↓
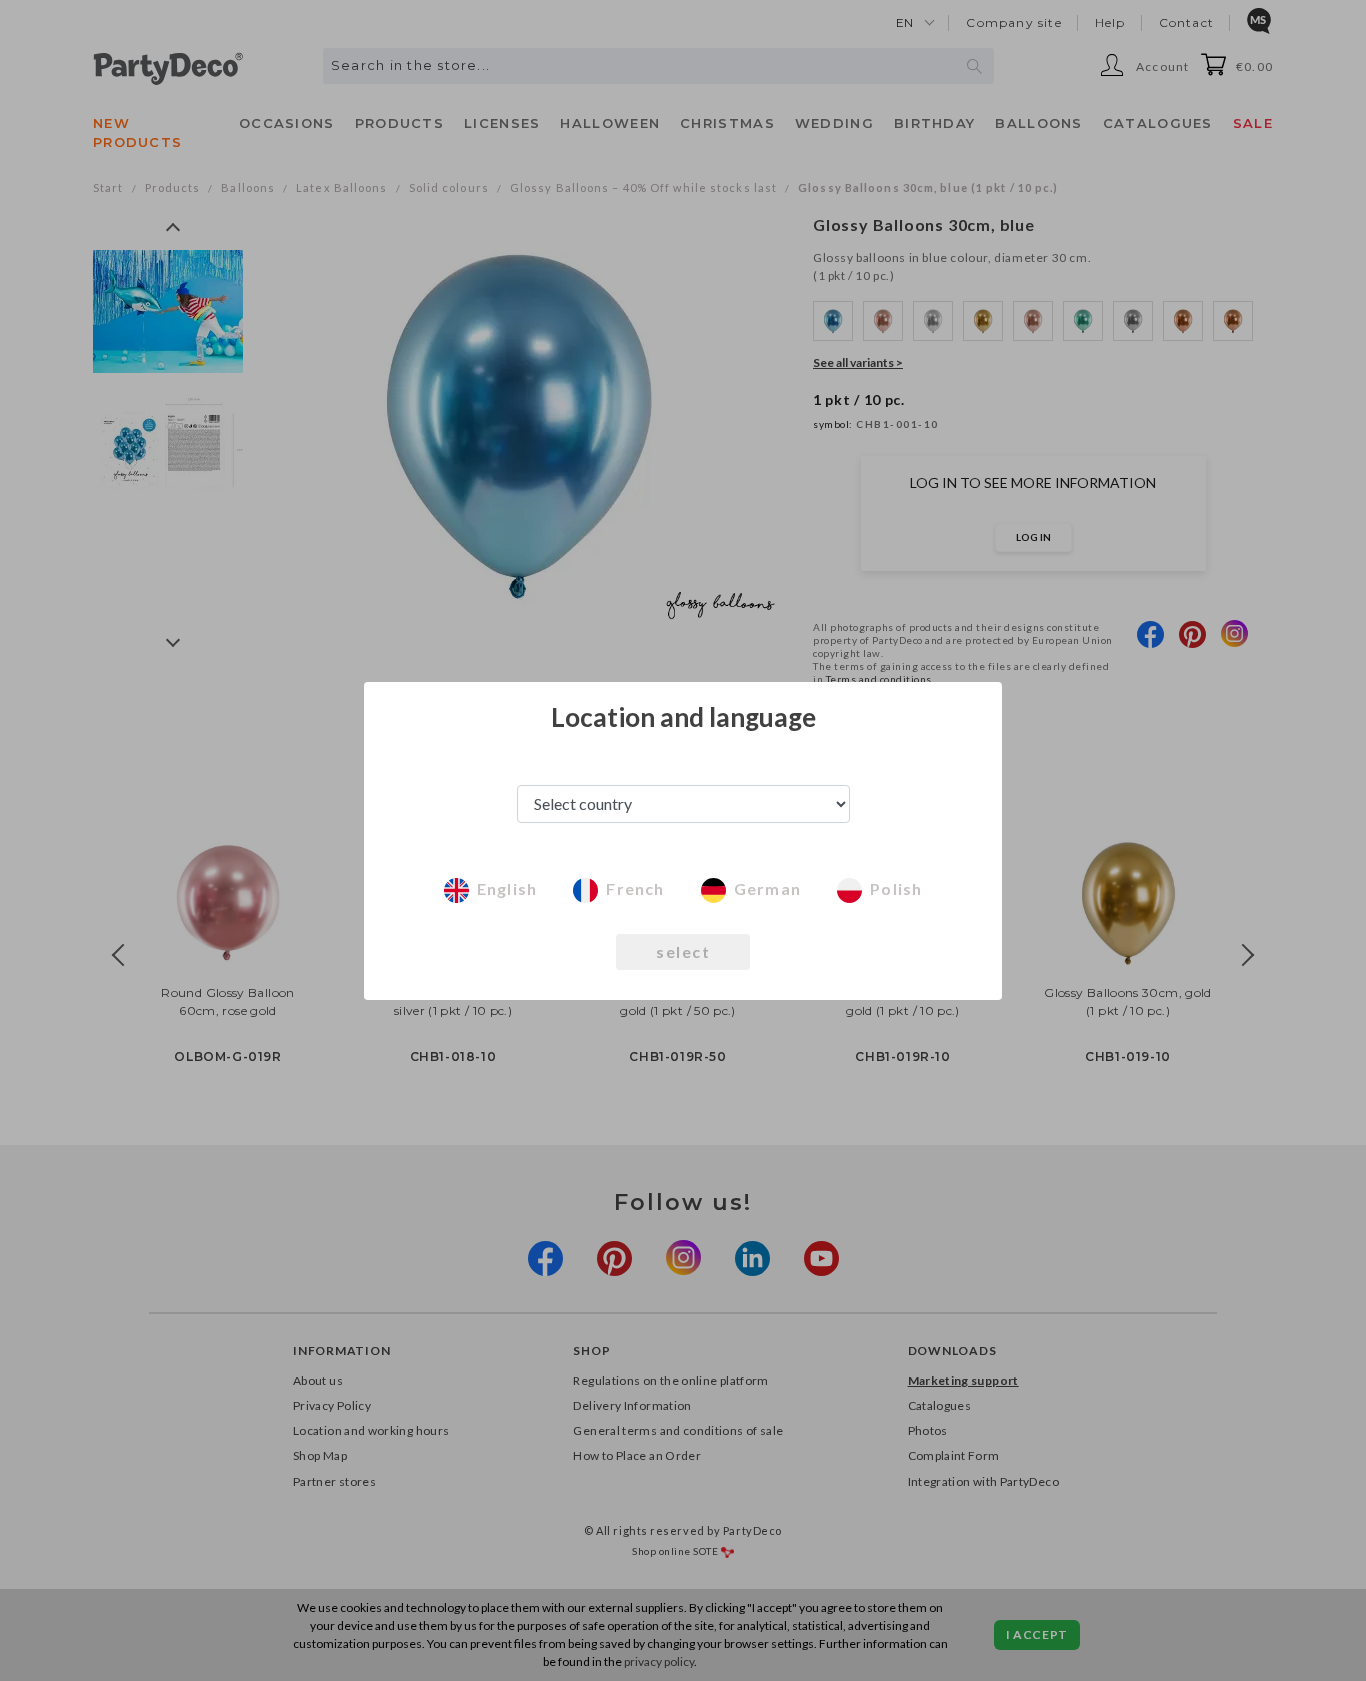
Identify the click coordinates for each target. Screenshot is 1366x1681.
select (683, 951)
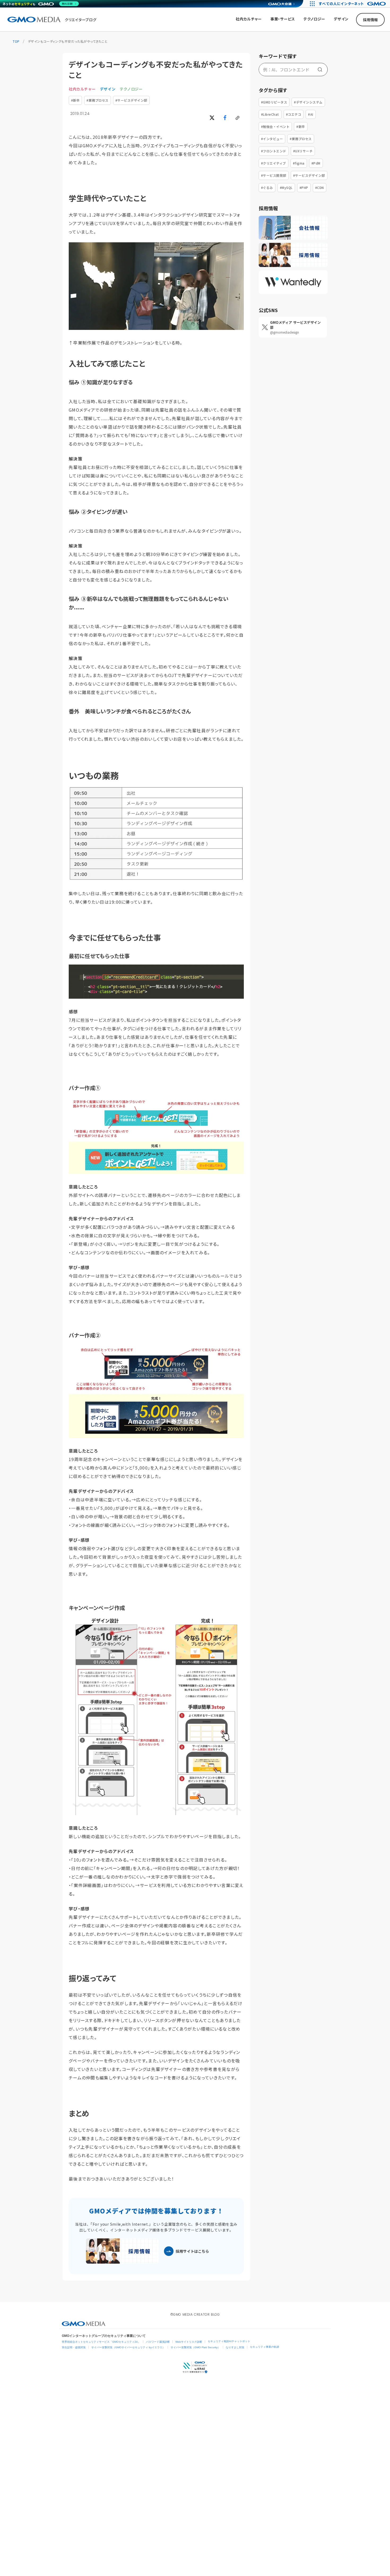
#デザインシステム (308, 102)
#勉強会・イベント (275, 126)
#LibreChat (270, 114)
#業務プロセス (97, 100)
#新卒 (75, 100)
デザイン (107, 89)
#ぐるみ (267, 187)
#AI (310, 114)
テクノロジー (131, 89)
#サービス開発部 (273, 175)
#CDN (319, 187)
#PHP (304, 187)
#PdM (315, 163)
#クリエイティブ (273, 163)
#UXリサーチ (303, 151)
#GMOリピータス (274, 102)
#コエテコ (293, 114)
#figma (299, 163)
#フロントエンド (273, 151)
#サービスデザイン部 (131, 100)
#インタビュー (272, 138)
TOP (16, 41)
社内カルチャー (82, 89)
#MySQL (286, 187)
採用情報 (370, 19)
↑
» **What the task requires**
What is needed is a word-for-word copy of the records above, excluding pictures.

» **Output for this exercise**
Identify the click coordinates for each target. Screenshot is 1366x1681.
select (683, 951)
#デザインシステム (308, 102)
#勉強会・イベント (275, 126)
#LibreChat (270, 114)
#業務プロセス (97, 100)
#新卒 (75, 100)
デザイン (107, 89)
#ぐるみ (267, 187)
#AI (310, 114)
テクノロジー (131, 89)
#サービス開発部 (273, 175)
#CDN (319, 187)
#PHP (304, 187)
#PdM (315, 163)
#クリエイティブ (273, 163)
#UXリサーチ (303, 151)
#GMOリピータス (274, 102)
#コエテコ (293, 114)
#figma (299, 163)
#フロントエンド (273, 151)
#サービスデザイン部 (131, 100)
#インタビュー (272, 138)
TOP (16, 41)
社内カルチャー (82, 89)
#MySQL (286, 187)
採用情報 (370, 19)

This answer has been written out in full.